- Task objective
Filter the listing below, please, and copy only the lines with the word "column".

- Extracted entries
+++

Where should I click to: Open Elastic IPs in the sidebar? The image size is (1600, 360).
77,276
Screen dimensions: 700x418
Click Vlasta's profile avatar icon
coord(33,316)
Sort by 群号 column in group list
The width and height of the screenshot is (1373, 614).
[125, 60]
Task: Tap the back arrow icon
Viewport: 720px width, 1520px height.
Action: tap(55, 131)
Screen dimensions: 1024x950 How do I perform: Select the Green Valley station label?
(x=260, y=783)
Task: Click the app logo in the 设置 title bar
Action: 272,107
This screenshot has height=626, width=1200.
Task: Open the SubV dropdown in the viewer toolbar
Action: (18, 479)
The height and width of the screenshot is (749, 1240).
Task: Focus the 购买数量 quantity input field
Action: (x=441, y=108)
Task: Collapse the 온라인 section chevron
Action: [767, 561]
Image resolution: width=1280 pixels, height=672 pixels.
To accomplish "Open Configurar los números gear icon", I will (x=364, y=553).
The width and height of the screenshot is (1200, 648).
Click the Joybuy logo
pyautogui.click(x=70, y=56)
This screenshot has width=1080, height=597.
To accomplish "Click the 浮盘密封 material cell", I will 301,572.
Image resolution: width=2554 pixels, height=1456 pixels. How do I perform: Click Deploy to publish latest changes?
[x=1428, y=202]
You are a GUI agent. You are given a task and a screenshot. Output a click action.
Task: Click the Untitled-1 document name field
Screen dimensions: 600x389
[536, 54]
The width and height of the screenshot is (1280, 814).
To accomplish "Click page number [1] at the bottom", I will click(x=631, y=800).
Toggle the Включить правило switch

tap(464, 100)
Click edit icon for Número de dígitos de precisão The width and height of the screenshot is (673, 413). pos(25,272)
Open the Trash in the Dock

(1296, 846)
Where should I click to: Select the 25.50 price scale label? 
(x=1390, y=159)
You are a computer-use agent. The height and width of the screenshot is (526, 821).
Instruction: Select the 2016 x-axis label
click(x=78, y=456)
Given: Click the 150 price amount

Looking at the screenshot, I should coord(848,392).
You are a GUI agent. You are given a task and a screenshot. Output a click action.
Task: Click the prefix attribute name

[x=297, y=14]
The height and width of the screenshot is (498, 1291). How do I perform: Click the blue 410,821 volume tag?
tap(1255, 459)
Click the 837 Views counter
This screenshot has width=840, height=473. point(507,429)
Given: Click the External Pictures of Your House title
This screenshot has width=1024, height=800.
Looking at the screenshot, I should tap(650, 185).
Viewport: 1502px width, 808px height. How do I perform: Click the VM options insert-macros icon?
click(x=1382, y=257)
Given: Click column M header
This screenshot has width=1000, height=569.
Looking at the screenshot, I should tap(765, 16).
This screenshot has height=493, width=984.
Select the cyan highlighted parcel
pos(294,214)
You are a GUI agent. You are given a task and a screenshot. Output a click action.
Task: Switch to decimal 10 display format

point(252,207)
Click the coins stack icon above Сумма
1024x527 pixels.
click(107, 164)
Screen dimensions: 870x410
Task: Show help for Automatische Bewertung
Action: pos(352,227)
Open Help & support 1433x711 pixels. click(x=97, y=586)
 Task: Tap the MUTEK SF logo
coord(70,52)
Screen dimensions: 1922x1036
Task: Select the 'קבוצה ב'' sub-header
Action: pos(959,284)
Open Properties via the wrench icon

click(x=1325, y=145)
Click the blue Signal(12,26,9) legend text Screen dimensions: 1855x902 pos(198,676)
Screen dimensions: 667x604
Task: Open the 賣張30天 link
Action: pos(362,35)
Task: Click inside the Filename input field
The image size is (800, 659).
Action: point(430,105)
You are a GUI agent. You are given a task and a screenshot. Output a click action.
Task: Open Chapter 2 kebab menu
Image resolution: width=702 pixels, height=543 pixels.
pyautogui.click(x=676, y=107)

+++

- Result
Sort by 群号 column in group list
Given: Click column M header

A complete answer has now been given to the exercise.